ENTRANCES AND APPROACHES Gatcombe Park is approached principally via the north drive which extends south-west from the north entrance through the park to the house, continuing south-west through the park to the south entrance.
PRINCIPAL BUILDING Gatcombe Park (listed grade II*) is a rectangular house built of ashlar limestone with a stone slate roof and balustraded parapet. The main block, of two storeys with attic, is flanked by single-storey wings. A curving conservatory extends west from the west wing to a summerhouse. The main entrance is set into a Doric porch in the centre of the south facade. Gatcombe Park was built 1771-4 by Francis Franklin of Chalford (although he may not have been the architect) for Edward Sheppard. In c 1820 David Ricardo employed George Basevi (1794-1845) to remodel and enlarge the house (Verey 1970). Basevi's additions included the conservatory, single-storey wings, and the porch. He also built the polygonal stables and coach house (listed grade II), c 80m east of the house.
GARDENS AND PLEASURE GROUNDS A curving terrace runs for 200m on the south side of the house.

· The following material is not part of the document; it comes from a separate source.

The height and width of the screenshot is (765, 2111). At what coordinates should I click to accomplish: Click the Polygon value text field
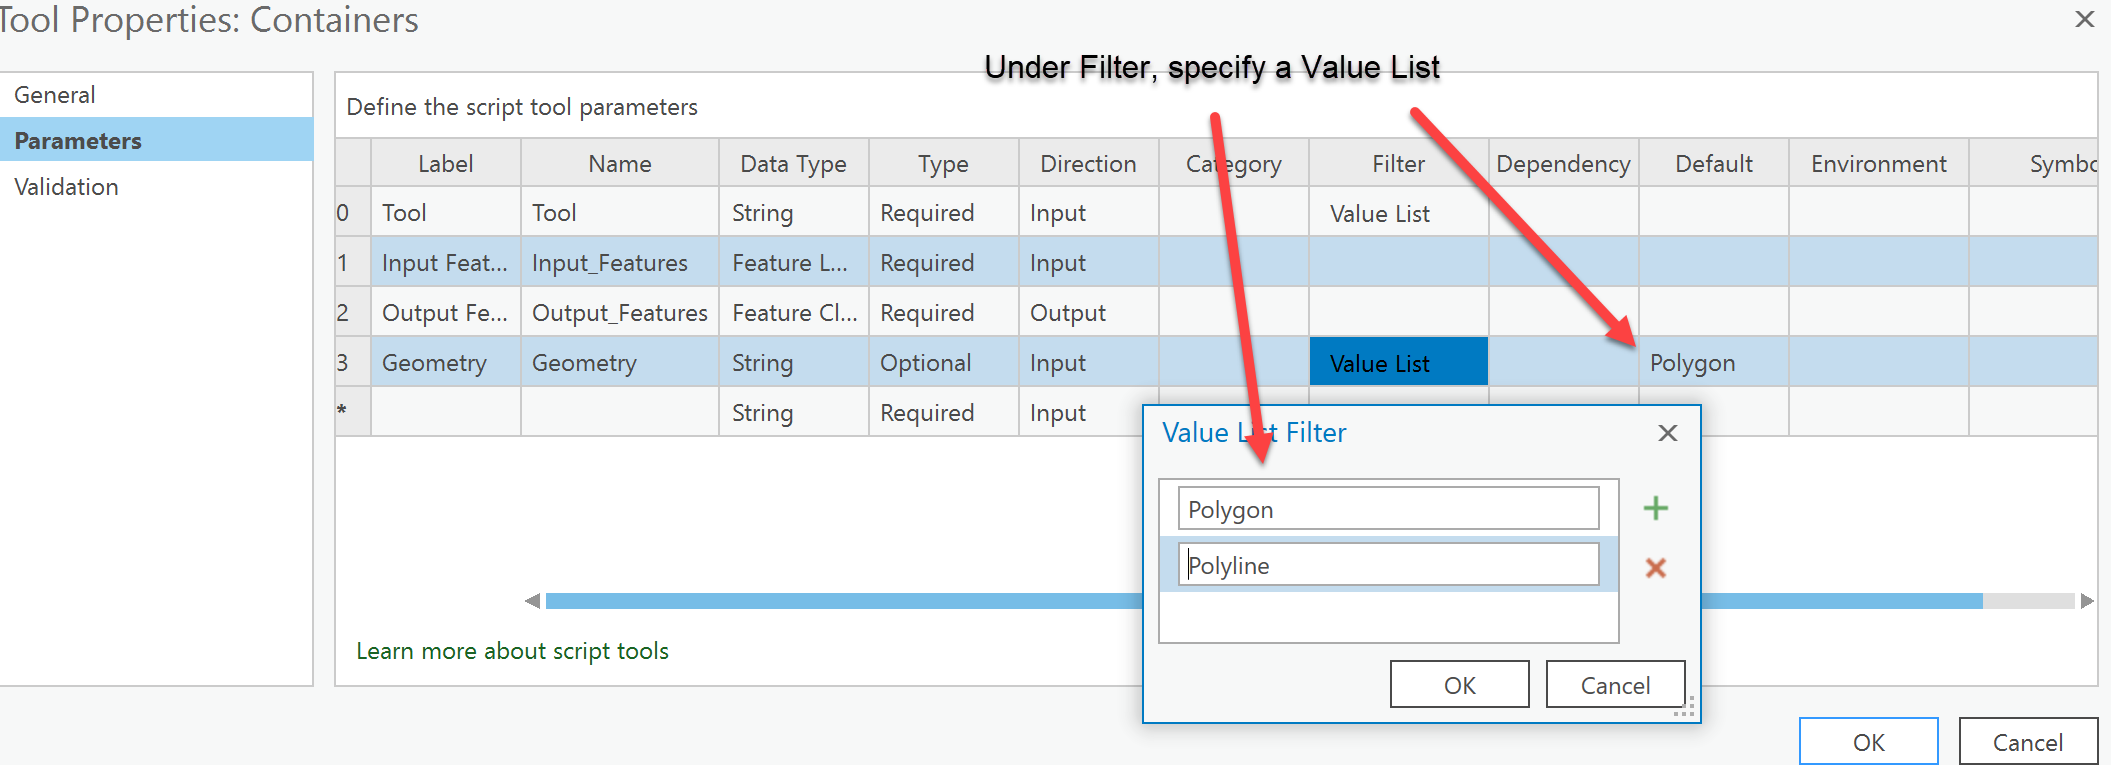click(1388, 510)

PARK The parkland extends around all but the north and north-west sides of Gatcombe Park, which is sited at the head of a south-facing valley. Belts of trees edge the eastern and northern boundaries of the park, and clumps and single mature trees are scattered throughout the park. A small stream flows south-west through the centre of the park and has been dammed to create two small lakes. After leaving the park, the stream meets Gatcombe Water, 1km south-west of Gatcombe Park (and outside the area here registered). A tall conical monument (late C18 or early C19, listed grade II) of dry-built rubble limestone stands c 300m south of Gatcombe Park and is a prominent landscape feature.

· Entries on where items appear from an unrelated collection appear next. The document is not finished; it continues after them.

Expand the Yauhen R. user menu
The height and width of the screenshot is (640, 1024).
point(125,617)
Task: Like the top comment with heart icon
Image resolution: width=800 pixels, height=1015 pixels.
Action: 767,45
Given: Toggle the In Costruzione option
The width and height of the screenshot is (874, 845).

The site was imparked in the late C18 by Edward Sheppard, who probably created one of the lakes (Kingsley 1992). The park was enlarged by the diversion of local roads in 1797 and the landscaping may have taken place at this time.
KITCHEN GARDEN A walled kitchen garden lies 300m north-west of Gatcombe Park (outside the area here registered).

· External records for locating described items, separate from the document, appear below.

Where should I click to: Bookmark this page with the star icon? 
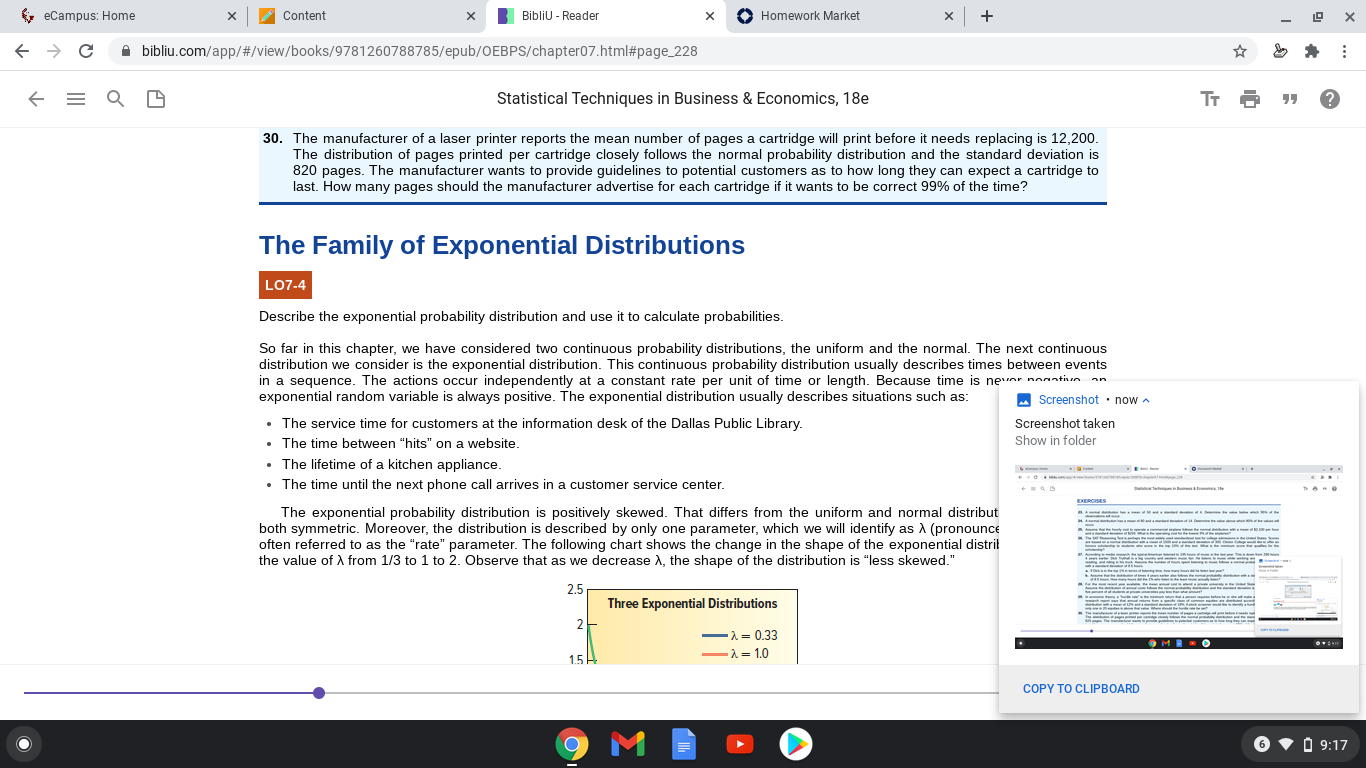coord(1240,51)
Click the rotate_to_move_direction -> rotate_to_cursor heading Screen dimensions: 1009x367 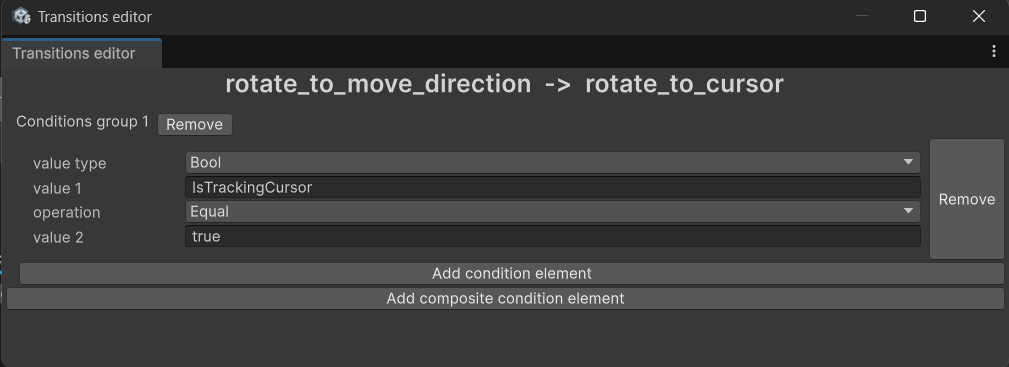[x=504, y=84]
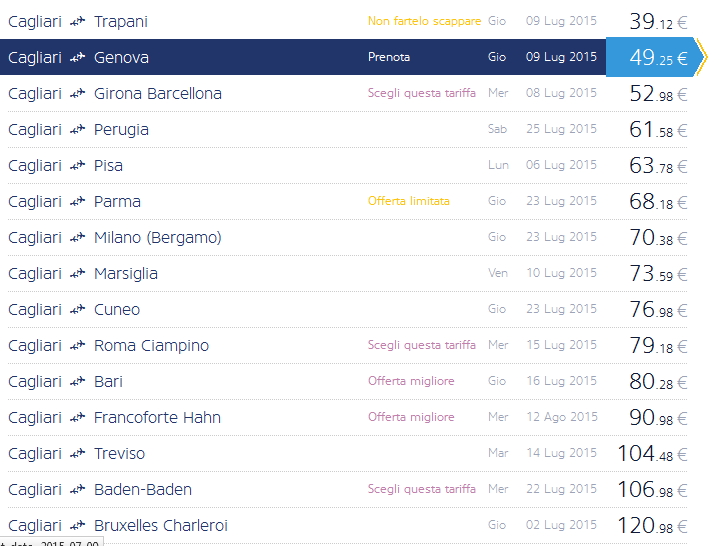724x546 pixels.
Task: Click Offerta limitata on the Parma flight
Action: tap(408, 201)

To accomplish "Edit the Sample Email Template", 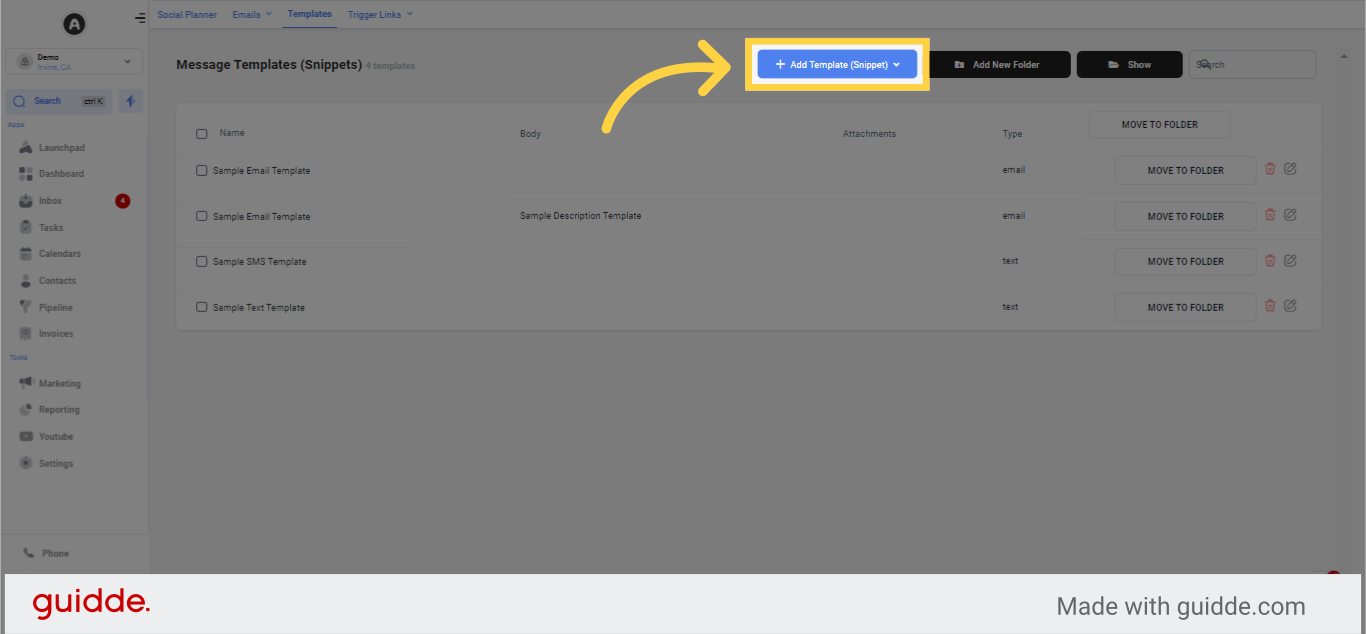I will coord(1290,169).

R Atkyns, The Ancient and Present State of Glostershire (1712), p 452 A Playne, A History of the Parishes of Minchinhampton and Avening (1915), pp 37-72 D Verey, The Buildings of England: Gloucestershire The Cotswolds (1970), pp 253-4 Victoria History of the County of Gloucestershire XI, (1976), p 191 Inspector's Report: Gatcombe Park, (English Heritage 1986) J Johnson, The Gloucestershire Gentry (1989), p 168 N Kingsley, The Country Houses of Gloucestershire, Volume Two, 1660-1830 (1992), pp 149-50
Maps Isaac Taylor, Map of the County of Gloucester, 2nd edition 1800 (1st edn 1777) Tithe map for Minchinhampton parish, 1839 (Gloucestershire Record Office)
OS 6" to 1 mile: 1st edition surveyed 1881, published 1887 OS 25" to 1 mile: 1st edition surveyed 1882, published 1885
Archival items Oblique aerial photographs, 1999 (NMR, Swindon)
Description written: May 2000 Amended: November 2000 (SR) Register Inspector: TVAC Edited: April 2003
This list entry was subject to a Minor Amendment on 26 January 2021 to corrected spelling of a name.
The contents of this record have been generated from a legacy data system.
- Legacy System number:
- Legacy System:
- Parks and Gardens
This garden or other land is registered under the Historic Buildings and Ancient Monuments Act 1953 within the Register of Historic Parks and Gardens by Historic England for its special historic interest.